When Dealing with Stock Brokers, Communication Is Key

Stock brokers take your money and put it to work for you in various markets where, it is hoped, the risk you face results in better returns than safer investments, such as insured bank deposits. Communication with stock brokers can be key to avoiding negative surprises. When dealing with stock brokers, make sure they know your goals for investing and the amount of risk with which you're comfortable. In turn, use good communication not only to understand all costs associated with investing, but to build valuable relationships with your broker and the office manager.

Sharing Goals

Stock brokers do more than simply buy investments, such as stocks or bonds, with your money. Good stock brokers will help you develop a financial plan that is based first on the goals you want to achieve and the time in which you have to achieve them. Unlike insured bank deposits, there are no guarantees with equity investing. Stocks can go up or down. If you need to sell when the stock is worth less than you paid for it, you lose money.
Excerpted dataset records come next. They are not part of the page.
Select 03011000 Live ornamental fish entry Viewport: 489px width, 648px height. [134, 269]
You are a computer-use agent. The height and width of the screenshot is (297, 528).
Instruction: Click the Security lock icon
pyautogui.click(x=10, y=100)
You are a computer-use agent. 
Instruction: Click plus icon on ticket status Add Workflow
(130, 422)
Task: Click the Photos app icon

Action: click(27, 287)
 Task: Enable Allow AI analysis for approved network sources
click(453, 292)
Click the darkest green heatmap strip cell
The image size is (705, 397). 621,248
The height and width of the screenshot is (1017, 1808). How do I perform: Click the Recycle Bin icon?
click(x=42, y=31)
However, stocks can go up as well, often outperforming other, less-risky investments. Communicating your goals to your broker along with the time you have to achieve them - goals such as retirement, college savings or a paid-off mortgage - will help the broker know what investments to recommend.
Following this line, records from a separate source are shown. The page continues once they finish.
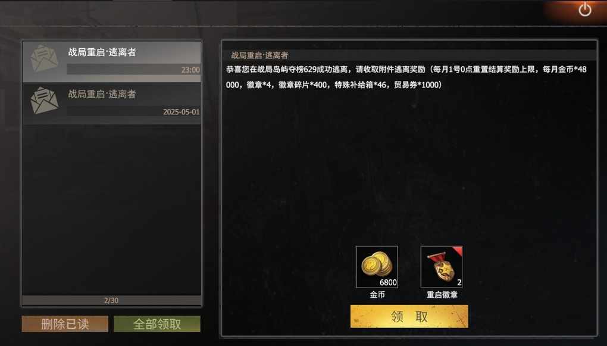Click the 重启徽章 label under the medal

[x=442, y=295]
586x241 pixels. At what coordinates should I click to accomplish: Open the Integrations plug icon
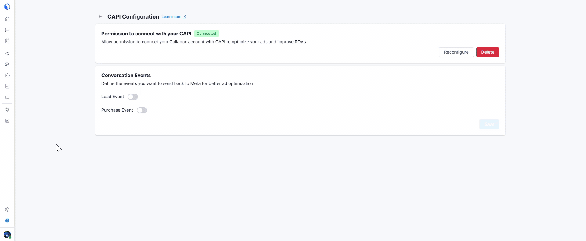click(x=7, y=110)
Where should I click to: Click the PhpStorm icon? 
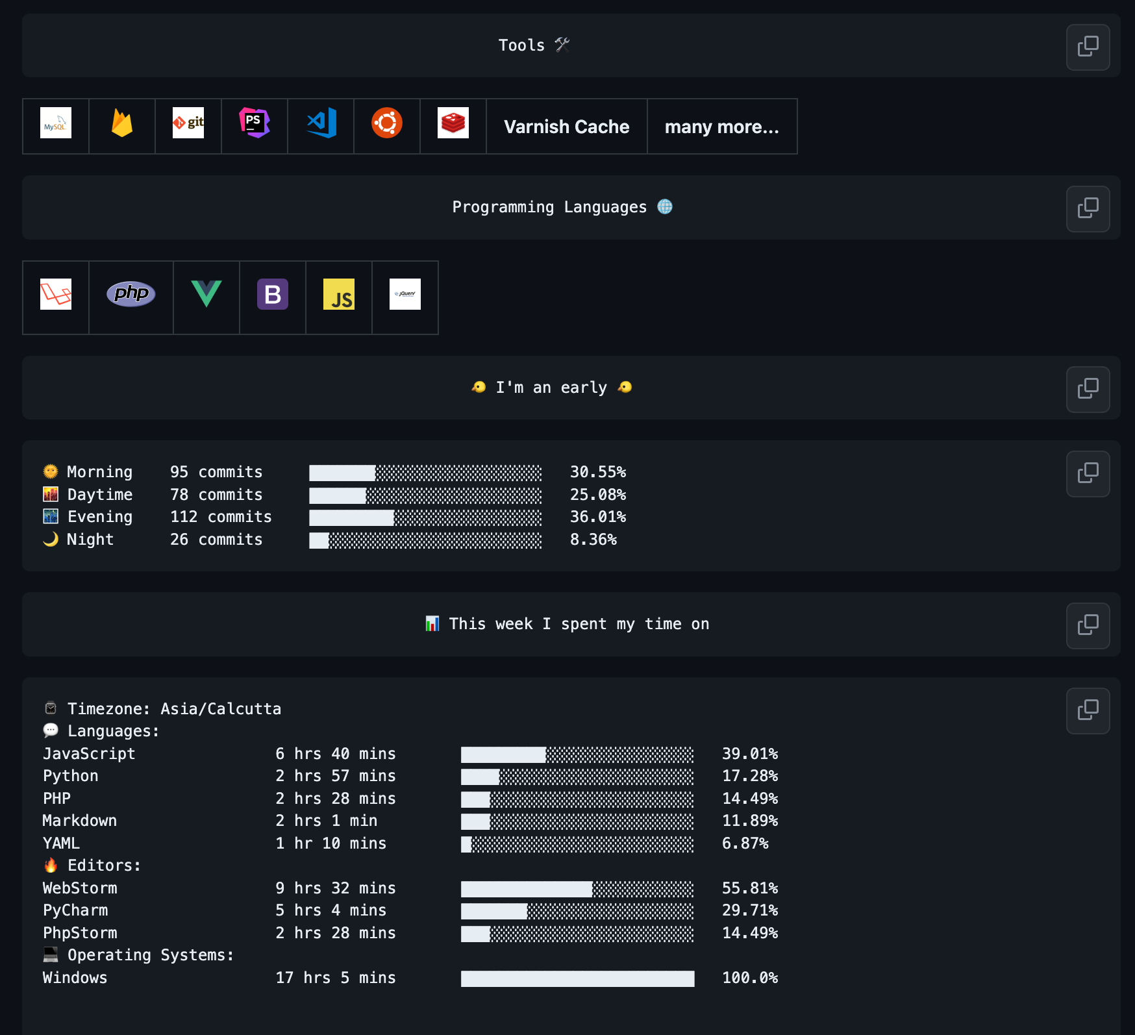(255, 123)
Communicating Risk Tolerance

Since this type of investing often includes more risk, be certain any stock brokers you work with understand your risk tolerance. For example, with low tolerance for risk, it might be too difficult for you to watch the sometimes wide swings in market value of your portfolio from day to day and month to month. Risk-averse investors often sell out when the market drops, which can, in fact, be a good time to buy, as stock prices are depressed. Communicating your risk tolerance to your broker allows that to be factored into a financial plan. If you must have less-risky investment vehicles and you cannot adjust your time horizon to achieve goals, you might have to adjust your goals. Such adjustments by stock brokers can only be made through your clear communication with them.

Knowing Fees

Working with stock brokers almost always involves fees. They earn their money by helping you invest your money. Good communication can help you avoid unpleasant surprises when you see costs and fees reported on your monthly statements.

Talking to the Manager

Stock brokers can change firms. Take the time to communicate with branch managers where you invest to develop relationships with more than one person. Additionally, though no one plans for a relationship with a stock broker to go sour, if it does, communicating with managers can help you have an advocate in the office.

The Value of a Relationship

Stock brokers are busy. They often have large client bases. Particularly in times of high market activity, clients want to talk to their brokers. This is where the value of a relationship developed by good communication comes in. If you have taken the time to communicate well with your broker and to develop a relationship, the chances of you getting phone calls returned and time-sensitive needs met is heightened.